Since there is an isolated sphere with a net charge of 6 nC at the center of the shell, there must be a charge of ‒6 nC on the inner surface of the spherical shell. There's no other place it can be & it's the only way to get Q_in = 0 .

Is this beginning to make sense? It's important to understand the order in which elements of this argument build on each other.

 

[flyingpig]

Since E=0, you know that the charge enclosed by the Gaussian sphere must be zero, by Gauss's law.

I thought that only meant that part of the surface has charges of 0, but everywhere.

 

[SammyS]

Q_in is everything enclosed by the Gaussian surface.

 

[flyingpig]

Q_in is everything enclosed by the Gaussian surface.

but that is deduced from just the surface of the Gaussian surface - inside the conductor.

 

[SammyS]

but that is deduced from just the surface of the Gaussian surface - inside the conductor.

Electric flux is through the surface. The charge is enclosed INSIDE the surface.

Electric flux and electric charge are two very different things. Gauss's Law simply relates the two.

 

[JaWiB]

Yup, it's like if I had a chicken coop and I wanted to know how many chickens were in the coop without looking inside. I could look at all the entrances and exits and see how many eggs were coming out of the coop ("egg flux"), and figure out how many chickens were inside; if no eggs came out, then there must not be any chickens inside.

(Get it? The chicken is a source of eggs just like a point charge is a source of electric field...)

 

[flyingpig]

Does that mean if this Gaussian Surface is real and if I were to go outside the surface of the surface, then the E field is still 0?

 

[SammyS]

Does that mean if this Gaussian Surface is real and if I were to go outside the surface of the surface, then the E field is still 0?

What do you mean by real ?

If there is zero net charge within the surface, that does not mean that E = 0 everywhere on the surface, it merely means that the net flux through the surface is zero - as much goes in as comes out.

 

[flyingpig]

I have another problem

A spherical conductor of charge 30uC and radius 15cm. Find the E-field and Electric Potential at radius a) r = 10cm b) 20cm

For a) Do we assume the conductor is in electrostatic equilibrium and therefore must be 0? If I were to follow a textbook approach, I will say it is immediately 0. When they mean the charge is 30uC, does that mean it is the net charge? I guess what I am trying to say is, IS IT EVEN 0?

 

[JaWiB]

Keep in mind 20cm puts you outside the conductor. Also, convention is that the potential is set to zero infinitely far from a localized charge distribution, so even if you find the electric field is zero you don't know the potential.

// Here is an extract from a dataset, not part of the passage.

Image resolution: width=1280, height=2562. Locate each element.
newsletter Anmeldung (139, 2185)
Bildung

I would also assume the 30uC means net charge

 

[flyingpig]

Personally I think it does matter with "net charge" as opposed to "charge", is it just that I am picky or does the answer really change?

 

[flyingpig]

Wait, just going back, the E-field that is 0 inside meant the net E-field right?

 

[JaWiB]

Personally I think it does matter with "net charge" as opposed to "charge", is it just that I am picky or does the answer really change?

Well, to be specific you should say net charge. Any object really has a huge amount of protons (positive charges) and electrons (negative charges), so if I said my desk has 30nC of charge I could just be referring to some of the protons in my desk. But no one would say it with that meaning, so it's kind of a moot point.

Wait, just going back, the E-field that is 0 inside meant the net E-field right?

Yes. All the charges in the object create their own electric fields, but they rearrange themselves so that all those fields add up to zero. (And if there's an external field, they rearrange themselves so that field gets canceled out as well)

 

[SammyS]

Yes. All the charges in the object create their own electric fields, but they rearrange themselves so that all those fields add up to zero. (And if there's an external field, they rearrange themselves so that field gets canceled out as well)

Yes, These charges are exceedingly smart. They must pass several high level physics courses before they're ever allowed to be inserted into a conductor.